# St Josephs College - Mill Hill - Jan 2013



## UE-OMJ

St Josephs Seminary - probably recently more famously known as for the filming location of ''Call the Midwife''... ''St Joseph’s, in Mill Hill, North London, was used by the show to re-create Nonnatus House convent in Poplar, where the original Call the Midwife books are based.''






(Image from 'Call the Midwife'' - these people were not there on our visit   )





> As you approach Mill Hill heading North from London on the A1/A41, the sight of St Josephs College on Lawrence Street looms into view. The gold leafed Statue of St Joseph on the top is a well known and loved landmark. Sadly the college is currently an empty shell, home to pigeons and other nesting birds.
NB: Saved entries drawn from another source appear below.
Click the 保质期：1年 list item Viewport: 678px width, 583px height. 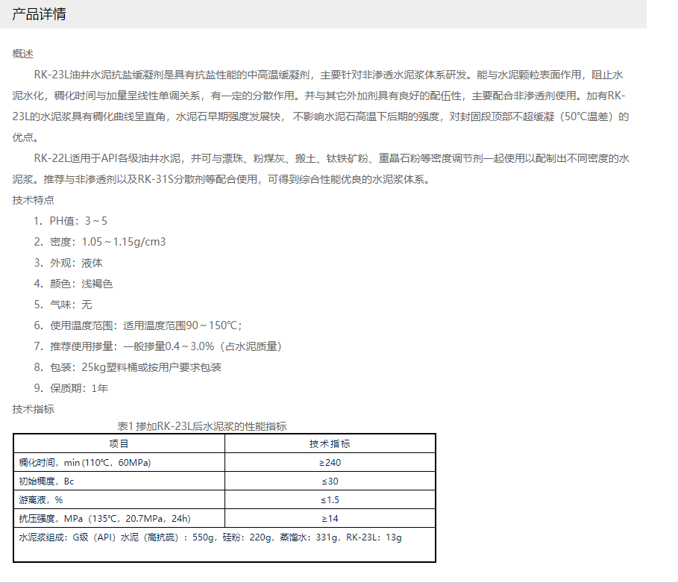point(71,388)
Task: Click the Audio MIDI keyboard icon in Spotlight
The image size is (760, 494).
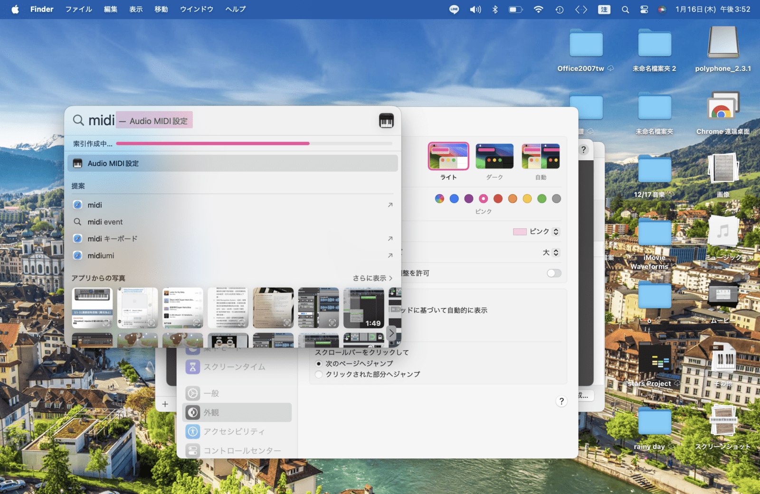Action: [386, 121]
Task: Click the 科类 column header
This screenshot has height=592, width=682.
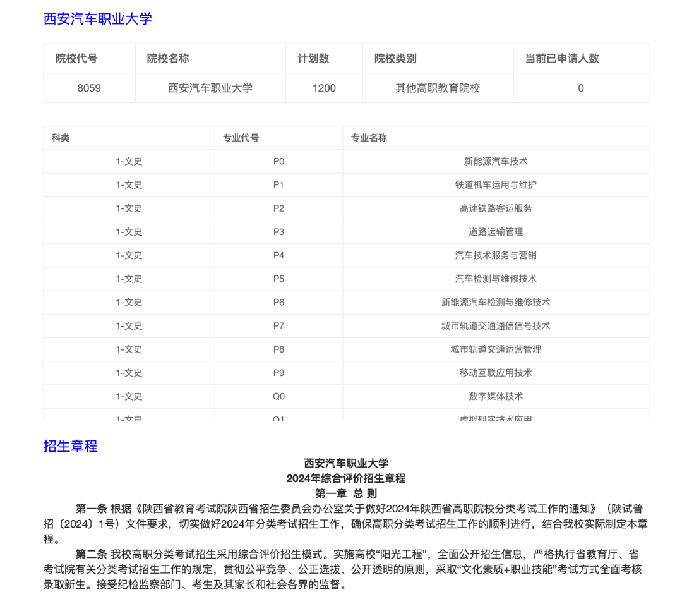Action: click(x=61, y=138)
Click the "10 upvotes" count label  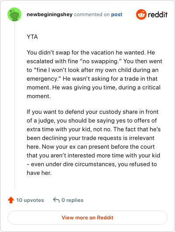pyautogui.click(x=30, y=200)
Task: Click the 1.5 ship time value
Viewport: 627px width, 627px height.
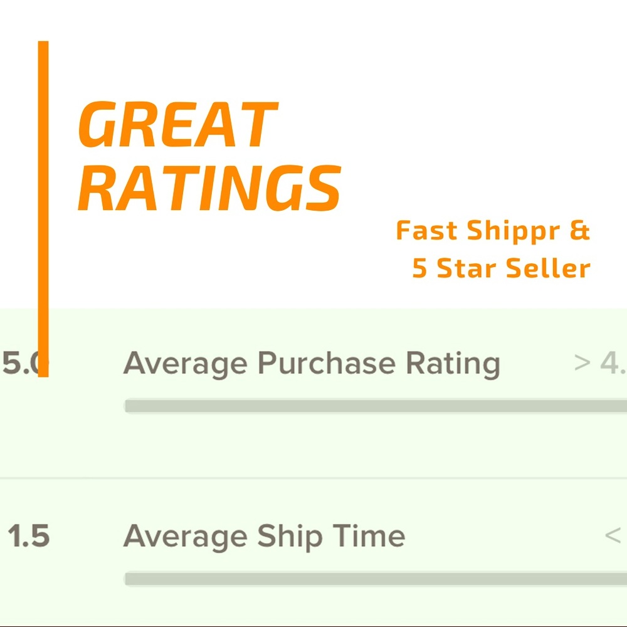Action: click(28, 536)
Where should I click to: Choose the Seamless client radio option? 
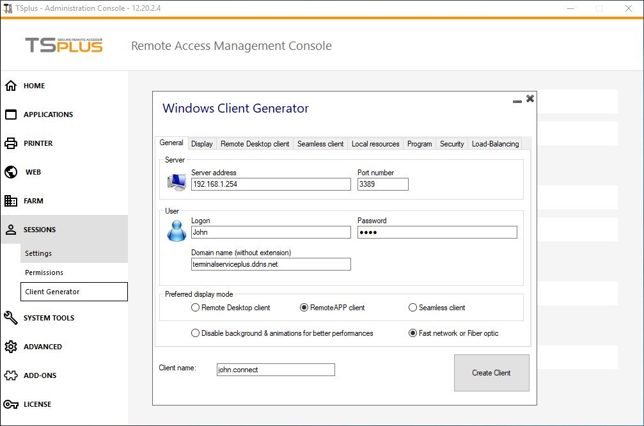click(x=412, y=307)
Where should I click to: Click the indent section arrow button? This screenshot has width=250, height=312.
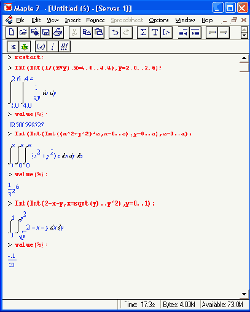pos(195,33)
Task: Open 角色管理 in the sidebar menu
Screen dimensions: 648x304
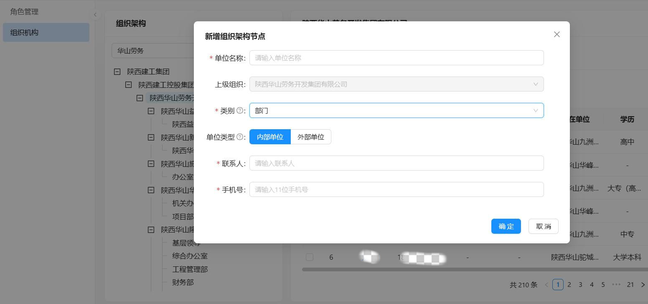Action: pos(24,12)
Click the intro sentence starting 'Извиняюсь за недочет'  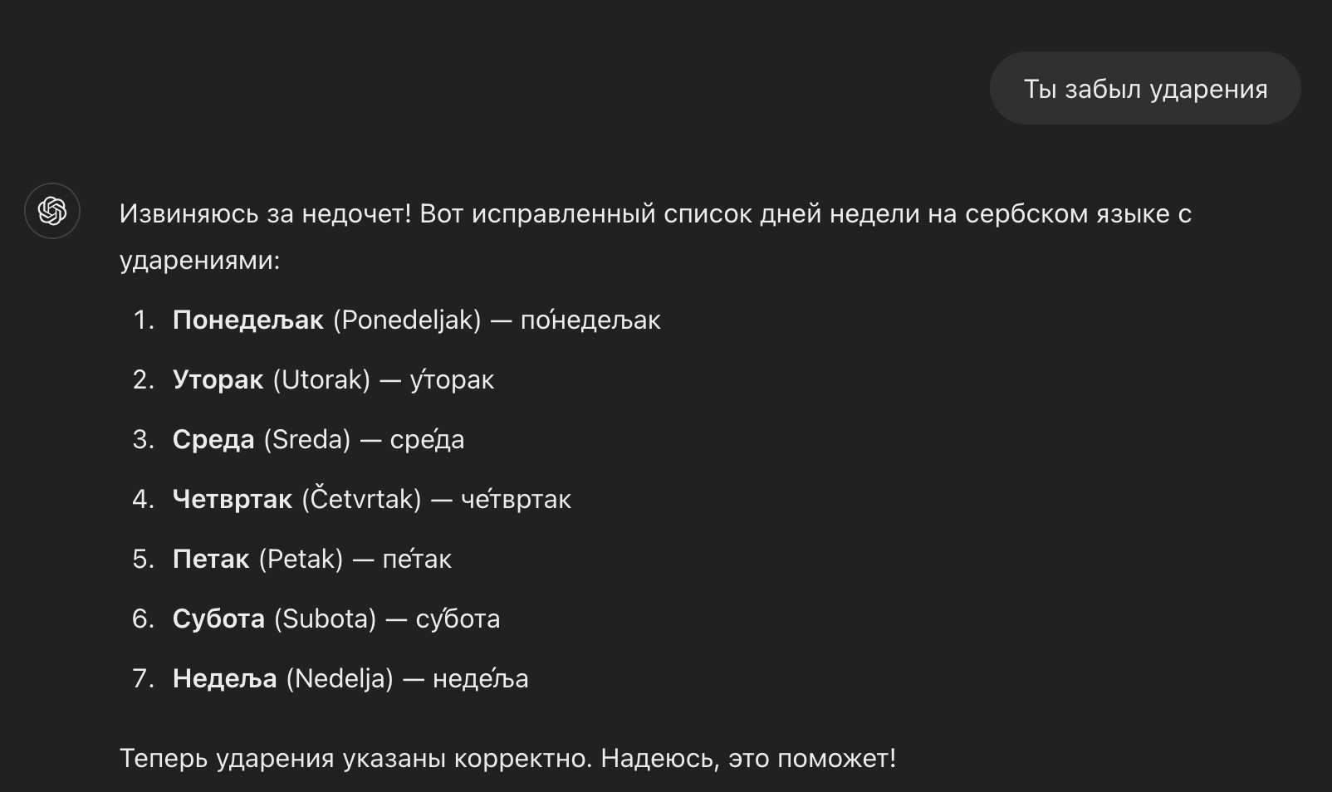655,237
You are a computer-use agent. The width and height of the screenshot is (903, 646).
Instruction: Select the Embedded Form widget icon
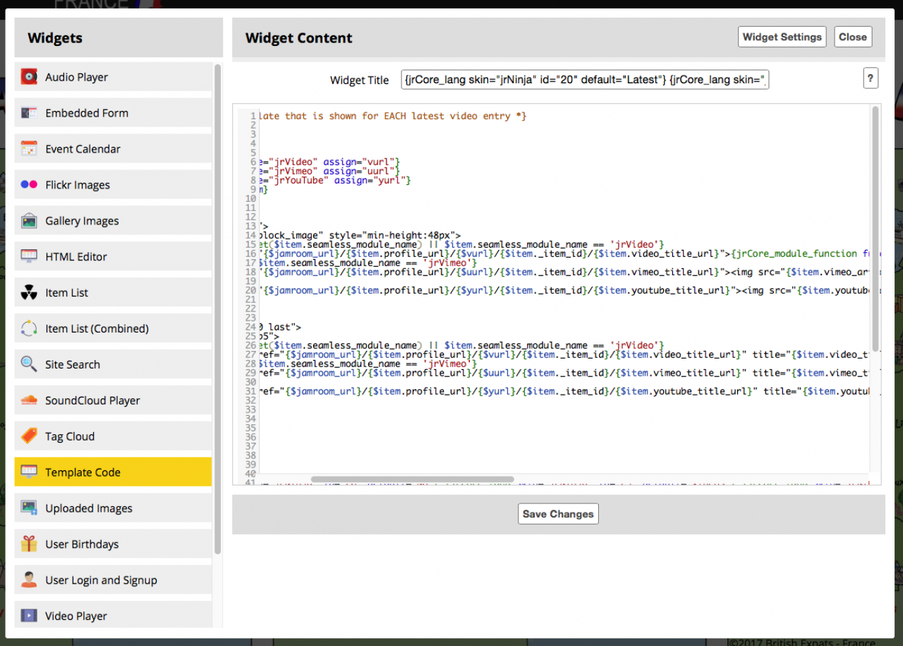[x=29, y=113]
The Mill Hill Missionaries moved out in June 2008 and the only vestage of their presence is a residual right to visit the graves of buried priests at the site. The college was first opened in 1871 as a seminary for Priests training to go on missions to far flung places. Interestingly only one Priest who originated from Mill Hill was ever ordained into the Mill Hill order.
> (Taken from http://barneteye.blogspot.co.uk/2010/04/mill-hill-landmarks-st-josephs-college.html )




A landmark grade II listed building in Mill Hill, north-west London is to be transformed into 115 studio suites for the retirement market. Following many years as home to the St Joseph's Society for Foreign Missionaries, St Joseph's College has been granted planning permission for conversion.
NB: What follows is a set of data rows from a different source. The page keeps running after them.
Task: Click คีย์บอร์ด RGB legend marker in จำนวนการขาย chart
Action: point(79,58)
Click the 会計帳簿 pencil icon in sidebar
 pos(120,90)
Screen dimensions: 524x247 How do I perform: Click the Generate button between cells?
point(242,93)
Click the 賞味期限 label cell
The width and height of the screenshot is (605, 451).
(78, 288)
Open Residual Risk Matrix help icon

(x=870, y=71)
Developers are due to begin building this spring 




*THE VISIT:* Visited with Steve2109...


This place is on my drive to work, a few months ago last year I popped by to check it out and have a bit of a recce - still in my work gear so didn't attempt entry, but back then it looked like this...
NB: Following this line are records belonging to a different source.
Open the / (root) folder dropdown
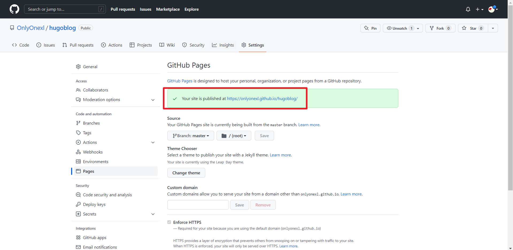The image size is (513, 250). click(x=234, y=136)
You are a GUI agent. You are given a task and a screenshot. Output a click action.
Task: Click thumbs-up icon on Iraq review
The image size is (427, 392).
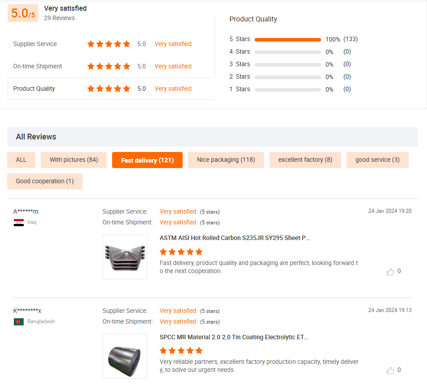[x=390, y=271]
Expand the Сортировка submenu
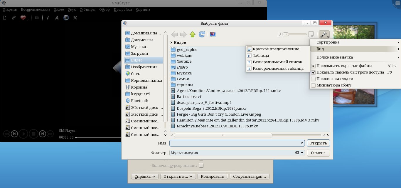401x188 pixels. coord(355,42)
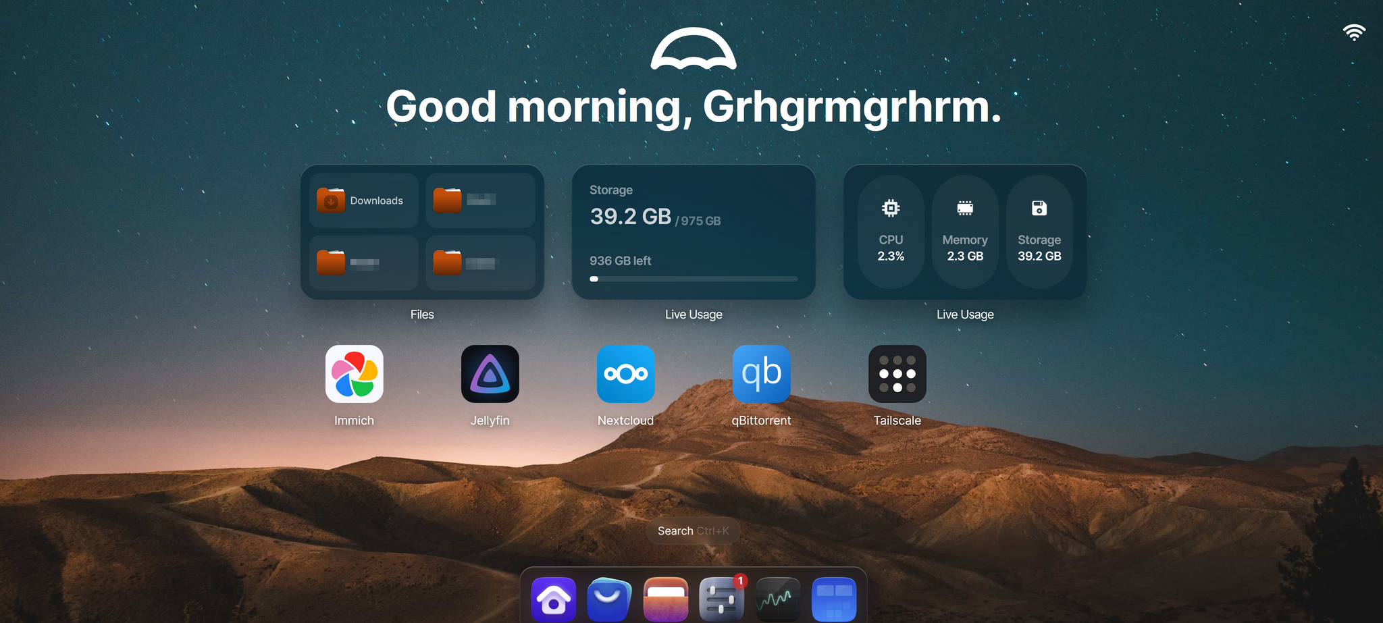Open the Live Usage dock icon
The width and height of the screenshot is (1383, 623).
point(778,599)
But on our visit it looked like this  Mind you I've been wanting to shoot something in the snow for a while so this was a perfect opportunity.













Lots of long corridors...















Library with spiral staircase...



































This place has plenty of staircases...



































The majority of the site is just many empty/featureless rooms like this one...










More stairs...








































Some out of bounds areas for the film crews (Kitchens, boiler rooms, etc)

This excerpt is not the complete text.